It is not a straight forward issue, and I think a lot more profiling would be required, to even decide whether it is worth it or not. The numba2 branch has a very basic implementation of numba, there would be lots of room for improvement. But with the current state, a very rough comparison looks like this:

comparison_numpy-numba-spline-numexpr

Except for single offsets spline is the fastest method, but because it interpolates, so it is out of the category of this comparison. For very small model, nothing beats plain NumPy. For larger models, numexpr is the fastest, however, numba is also faster than NumPy. (And remember, numba is not yet implemented in as many calculations as numexpr, so it could catch up there.)
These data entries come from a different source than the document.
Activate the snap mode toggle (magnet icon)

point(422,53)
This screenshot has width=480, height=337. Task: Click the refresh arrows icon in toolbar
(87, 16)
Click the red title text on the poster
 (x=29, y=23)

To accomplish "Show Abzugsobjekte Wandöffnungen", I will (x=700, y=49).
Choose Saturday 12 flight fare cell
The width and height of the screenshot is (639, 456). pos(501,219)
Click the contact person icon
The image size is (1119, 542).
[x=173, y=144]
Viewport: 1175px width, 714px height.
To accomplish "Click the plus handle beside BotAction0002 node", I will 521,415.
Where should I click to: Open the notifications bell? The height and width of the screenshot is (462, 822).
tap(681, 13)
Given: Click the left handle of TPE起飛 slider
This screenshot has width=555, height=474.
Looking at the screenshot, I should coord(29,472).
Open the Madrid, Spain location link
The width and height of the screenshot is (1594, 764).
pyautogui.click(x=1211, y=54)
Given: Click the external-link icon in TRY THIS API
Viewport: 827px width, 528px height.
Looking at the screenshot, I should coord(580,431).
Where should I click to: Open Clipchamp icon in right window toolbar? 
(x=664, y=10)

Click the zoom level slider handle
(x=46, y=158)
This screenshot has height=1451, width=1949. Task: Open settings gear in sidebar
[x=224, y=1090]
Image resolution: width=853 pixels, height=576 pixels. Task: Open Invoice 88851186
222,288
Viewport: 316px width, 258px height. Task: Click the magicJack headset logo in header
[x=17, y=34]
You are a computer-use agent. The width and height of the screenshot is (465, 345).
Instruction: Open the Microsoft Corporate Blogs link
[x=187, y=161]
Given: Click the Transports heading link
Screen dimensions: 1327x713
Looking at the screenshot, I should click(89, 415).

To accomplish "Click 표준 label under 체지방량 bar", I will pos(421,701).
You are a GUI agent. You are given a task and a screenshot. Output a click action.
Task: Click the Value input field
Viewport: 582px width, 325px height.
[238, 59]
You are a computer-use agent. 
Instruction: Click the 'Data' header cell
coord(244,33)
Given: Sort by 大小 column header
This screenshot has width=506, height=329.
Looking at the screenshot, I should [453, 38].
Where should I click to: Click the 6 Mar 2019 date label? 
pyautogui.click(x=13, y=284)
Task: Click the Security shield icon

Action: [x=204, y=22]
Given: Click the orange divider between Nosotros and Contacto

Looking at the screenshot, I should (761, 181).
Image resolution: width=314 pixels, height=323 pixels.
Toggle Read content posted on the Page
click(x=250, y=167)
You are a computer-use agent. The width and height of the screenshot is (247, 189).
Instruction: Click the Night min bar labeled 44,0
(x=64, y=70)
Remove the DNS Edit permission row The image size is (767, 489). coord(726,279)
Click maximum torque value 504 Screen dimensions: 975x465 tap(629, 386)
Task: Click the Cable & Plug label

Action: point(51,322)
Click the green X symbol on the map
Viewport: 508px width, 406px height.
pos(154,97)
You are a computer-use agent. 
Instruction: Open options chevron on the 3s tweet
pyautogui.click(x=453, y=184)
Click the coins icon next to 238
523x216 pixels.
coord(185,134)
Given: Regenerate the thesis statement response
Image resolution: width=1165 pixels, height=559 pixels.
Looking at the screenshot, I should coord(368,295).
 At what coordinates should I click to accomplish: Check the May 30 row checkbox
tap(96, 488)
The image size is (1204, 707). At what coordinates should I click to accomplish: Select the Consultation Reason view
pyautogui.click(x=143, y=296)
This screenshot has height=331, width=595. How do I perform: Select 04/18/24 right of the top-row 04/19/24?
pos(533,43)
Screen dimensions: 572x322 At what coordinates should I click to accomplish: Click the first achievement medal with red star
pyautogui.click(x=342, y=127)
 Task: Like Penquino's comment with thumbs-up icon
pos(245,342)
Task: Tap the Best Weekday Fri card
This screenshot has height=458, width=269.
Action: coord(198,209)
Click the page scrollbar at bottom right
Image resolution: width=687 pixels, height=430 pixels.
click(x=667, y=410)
However, I think it boils down to how well the different methods implement parallelization. In this method, numexpr always used the 4 available cores, while numba somehow at times, but not as consequent (just from looking at the system monitor). NumPy, on the other hand, just run on 1 core.

The heavy calculation or bottlenecks boil down to sqrt and exp functions. So it might be that there is actually not much room for improvement, just better parallelization. For instance, the whole empymod.wavenumber could be run in parallel, and then all results gathered before the transforms.

So for the moment I leave it as it is, NumPy and numexpr, where the latter can be used to run it on as many cores as desired. I keep the numba-branches, if I or someone else decides to pick that up again.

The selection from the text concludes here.